目的对中国人群系统性红斑狼疮（SLE）易感基因前B淋巴细胞白血病转录因子（PBXl）3’端非翻译区的结构变异进行分析及功能研究。方法利用焦磷酸测序技术（Ryrosequencing）对273名正常人，633例狼疮患者标本进行rs3185695基因分型，进行病例对照研究。通过实时定量聚合酶链反应（PCR）、Pyrosequencing以及报告基因活性测定等方法进行等位基因特异性基因表达研究，分析PBXl基因3’端非翻译区的rs3185695对基因表达的影响。结果中国人群中rs3185695次要等位基因A在SLE患者组和正常对照组的频率分别为11．4％和4．2％，差异具有统计学意义（P〈0．01），次要等位基因A与SLE发病相关。rs3185695为A／G杂合子的cDNA样本中PBXl基因的mRNA水平表达量明显低于G／G纯合子，带有A等位基因的转录本水平明显低于G等位基因。rs3185695A等位基因的重组质粒报告基因的活性明显低于G等位基因。结论中国人群中PBXl基因3’端非翻译区的rs3185695A与SLE发病关联，该单核苷酸多态性（SNP）位点G→A的变异能下调PBXl基因的表达，继而调节其调控通路下游基因的转录水平，参与疾病的发生。

英文摘要：

Objective To study the structural variation and the function of the 3＇ untranslated Region of PBX1 gene, a susceptibile gene for systemic lupus erythematosus （SEE）, in the pathogenesis of SLE in Chinese.
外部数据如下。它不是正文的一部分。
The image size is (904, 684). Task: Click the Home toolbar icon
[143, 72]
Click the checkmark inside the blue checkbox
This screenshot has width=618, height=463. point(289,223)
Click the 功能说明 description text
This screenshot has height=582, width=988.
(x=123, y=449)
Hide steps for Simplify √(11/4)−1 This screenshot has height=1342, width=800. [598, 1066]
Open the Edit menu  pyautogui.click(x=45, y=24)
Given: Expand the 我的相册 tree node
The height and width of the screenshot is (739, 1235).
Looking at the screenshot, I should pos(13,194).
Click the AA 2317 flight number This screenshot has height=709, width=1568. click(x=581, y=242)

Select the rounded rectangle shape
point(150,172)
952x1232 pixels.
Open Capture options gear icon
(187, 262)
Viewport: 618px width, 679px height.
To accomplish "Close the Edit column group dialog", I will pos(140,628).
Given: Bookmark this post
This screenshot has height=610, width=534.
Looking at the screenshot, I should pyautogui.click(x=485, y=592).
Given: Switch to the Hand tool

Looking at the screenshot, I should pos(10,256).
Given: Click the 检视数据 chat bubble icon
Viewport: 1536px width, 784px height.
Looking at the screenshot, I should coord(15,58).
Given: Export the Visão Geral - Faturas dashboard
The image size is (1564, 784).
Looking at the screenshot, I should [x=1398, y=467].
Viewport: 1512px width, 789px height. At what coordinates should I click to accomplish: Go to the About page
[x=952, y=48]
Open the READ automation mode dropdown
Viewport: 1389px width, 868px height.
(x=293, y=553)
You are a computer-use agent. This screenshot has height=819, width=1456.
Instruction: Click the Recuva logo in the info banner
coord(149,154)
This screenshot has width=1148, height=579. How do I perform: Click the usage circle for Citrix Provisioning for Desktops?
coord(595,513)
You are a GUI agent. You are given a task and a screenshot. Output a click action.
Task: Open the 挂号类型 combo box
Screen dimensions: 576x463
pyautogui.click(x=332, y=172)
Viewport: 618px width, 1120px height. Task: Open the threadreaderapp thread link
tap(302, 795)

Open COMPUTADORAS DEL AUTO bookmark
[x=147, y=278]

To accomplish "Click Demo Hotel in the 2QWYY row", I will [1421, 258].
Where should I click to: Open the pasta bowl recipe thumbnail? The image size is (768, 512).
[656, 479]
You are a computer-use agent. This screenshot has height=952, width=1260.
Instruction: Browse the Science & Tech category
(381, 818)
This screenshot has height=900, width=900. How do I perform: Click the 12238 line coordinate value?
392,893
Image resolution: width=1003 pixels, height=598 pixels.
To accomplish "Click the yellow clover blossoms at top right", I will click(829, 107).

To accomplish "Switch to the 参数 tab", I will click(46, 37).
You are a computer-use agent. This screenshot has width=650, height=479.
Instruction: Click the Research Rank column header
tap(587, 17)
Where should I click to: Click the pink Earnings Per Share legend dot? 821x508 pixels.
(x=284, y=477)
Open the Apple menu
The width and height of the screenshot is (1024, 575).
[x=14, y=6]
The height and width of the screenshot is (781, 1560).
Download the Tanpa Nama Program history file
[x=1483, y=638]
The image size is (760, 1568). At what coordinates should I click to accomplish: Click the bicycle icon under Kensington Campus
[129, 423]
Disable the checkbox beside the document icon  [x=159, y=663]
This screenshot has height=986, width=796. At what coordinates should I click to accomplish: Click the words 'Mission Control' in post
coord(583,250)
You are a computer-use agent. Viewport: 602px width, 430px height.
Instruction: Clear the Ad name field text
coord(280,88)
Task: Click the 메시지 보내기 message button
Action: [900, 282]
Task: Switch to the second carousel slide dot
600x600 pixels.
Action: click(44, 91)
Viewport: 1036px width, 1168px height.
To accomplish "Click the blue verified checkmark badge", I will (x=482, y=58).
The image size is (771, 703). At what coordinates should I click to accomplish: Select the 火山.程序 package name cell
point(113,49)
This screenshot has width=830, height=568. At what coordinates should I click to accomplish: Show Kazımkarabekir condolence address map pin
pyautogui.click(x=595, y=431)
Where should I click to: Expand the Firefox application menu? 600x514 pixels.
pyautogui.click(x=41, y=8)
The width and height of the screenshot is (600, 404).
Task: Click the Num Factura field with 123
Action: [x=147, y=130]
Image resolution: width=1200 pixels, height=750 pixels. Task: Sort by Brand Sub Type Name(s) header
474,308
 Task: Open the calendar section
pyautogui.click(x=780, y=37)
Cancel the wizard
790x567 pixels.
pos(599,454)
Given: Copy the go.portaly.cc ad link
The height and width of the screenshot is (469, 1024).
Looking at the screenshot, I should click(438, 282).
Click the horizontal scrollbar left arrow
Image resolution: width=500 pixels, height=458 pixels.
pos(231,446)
Methods Case-control association analysis was conducted in 273 controls and 633 SLE patients for rs3185695 by Pyrosequencing. The function of rs3185695 was analyzed by real-time PCR, Pyrosequencing and reporter gene activity determination. Results Frequencies of the minor allele A of rs3185695 in SLE and controls were 11.4% and 4.2% respectively （P〈0.01）, and the minor allele A showed association with SLE. The mRNA expression of PBXI gene in A/G heterozygous samples was significantly lower than that in G/G homozygous samples, and the expression of transcript containing A allele was significantly lower than G allele. The reporter gene activities of A allele of rs3185695 were markedly lower than G allele. Conclusion In Chinese, the rs3185695A in the 3＇ Untranslated Region of PBX1 is associated with SLE, and the variation of this SNP （G→A） may down-regulate the expression of PBX1 gene, which then mediates the transcript expression of downstream genes in the pathway and eventually being involved in the pathogenesis of SLE.